O imposto extraordinário



Afinal, o chamado imposto extraordinário sobre o subsídio de Natal recai ordinariamente sobre os mesmos de sempre. Ou seja, o imposto é extraordinário, porque sendo mais um imposto excepcional, sobrecarrega os mesmos sujeitos passivos que, desde sempre (invariavelmente, ordinariamente), têm pago a crise gerada pelos desmandos do capitalismo financeiro, que conduziu à crise económica. Como sempre, ficam exceptuados do pagamento do imposto os titulares de rendimentos que não sejam provenientes do trabalho ou das pensões: os que auferem juros do capital, dividendos das acções e lucros das empresas.

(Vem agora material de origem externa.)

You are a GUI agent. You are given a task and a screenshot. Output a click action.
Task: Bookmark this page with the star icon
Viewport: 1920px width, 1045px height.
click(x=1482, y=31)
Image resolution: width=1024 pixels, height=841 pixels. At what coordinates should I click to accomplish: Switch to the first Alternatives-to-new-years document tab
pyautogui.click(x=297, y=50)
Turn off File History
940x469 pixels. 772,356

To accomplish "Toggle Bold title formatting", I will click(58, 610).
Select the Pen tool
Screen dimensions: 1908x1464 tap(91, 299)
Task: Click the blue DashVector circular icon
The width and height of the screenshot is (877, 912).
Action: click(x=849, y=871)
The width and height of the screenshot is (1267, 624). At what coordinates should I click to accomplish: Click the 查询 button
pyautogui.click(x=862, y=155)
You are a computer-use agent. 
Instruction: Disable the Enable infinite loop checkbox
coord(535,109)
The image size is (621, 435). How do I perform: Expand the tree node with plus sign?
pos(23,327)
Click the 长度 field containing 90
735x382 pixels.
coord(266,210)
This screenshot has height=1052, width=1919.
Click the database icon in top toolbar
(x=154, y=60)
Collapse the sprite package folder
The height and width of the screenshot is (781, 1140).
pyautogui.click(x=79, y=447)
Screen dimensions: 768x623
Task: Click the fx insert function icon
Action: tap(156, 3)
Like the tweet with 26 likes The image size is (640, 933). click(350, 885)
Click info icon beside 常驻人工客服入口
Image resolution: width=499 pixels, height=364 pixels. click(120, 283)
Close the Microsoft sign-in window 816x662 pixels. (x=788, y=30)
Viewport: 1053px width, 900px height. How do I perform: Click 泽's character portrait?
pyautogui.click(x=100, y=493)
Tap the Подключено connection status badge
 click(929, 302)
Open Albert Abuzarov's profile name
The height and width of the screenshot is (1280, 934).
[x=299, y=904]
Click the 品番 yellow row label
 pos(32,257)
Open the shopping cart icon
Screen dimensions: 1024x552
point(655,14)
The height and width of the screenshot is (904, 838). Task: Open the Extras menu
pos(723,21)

Isto é tão evidente, que praticamente há um consenso alargado sobre esta constatação, revestindo tonalidades de escândalo em muitos dos que opinam sobre o caso e que não enfileiram propriamente na esquerda radical e até na esquerda moderada. Ainda hoje o jornal “Público” traz a posição de Marques Mendes, um membro do partido maioritário que está no governo, reagindo abertamente contra esse aspecto selectivo do imposto.
Ora, o que se esperava de um governo que foi tão elogiado por ter no seu seio membros novos, quer pela idade, quer pela sua apregoada visão inovadora, técnicos muito competentes, académicos brilhantes, que vieram, alguns, de prestigiadas universidades estrangeiras, era que fizessem alguma coisa extraordinária, fora do habitual, mas, afinal, o primeiro acto significativo dessa governação saldou-se logo por uma imensa desilusão. Justamente porque o que tem de extraordinário esse acto é revestir a forma ordinária de mais um imposto, a recair sobre as mesmas pessoas que têm arcado com os sacrifícios.
A ideia não é nada inovadora e até se pode dizer tristemente trivial.
O que é extraordinário é que se continue a afirmar, contra o desmentido dos factos, que os sacrifícios têm de ser repartidos equitativamente por todos.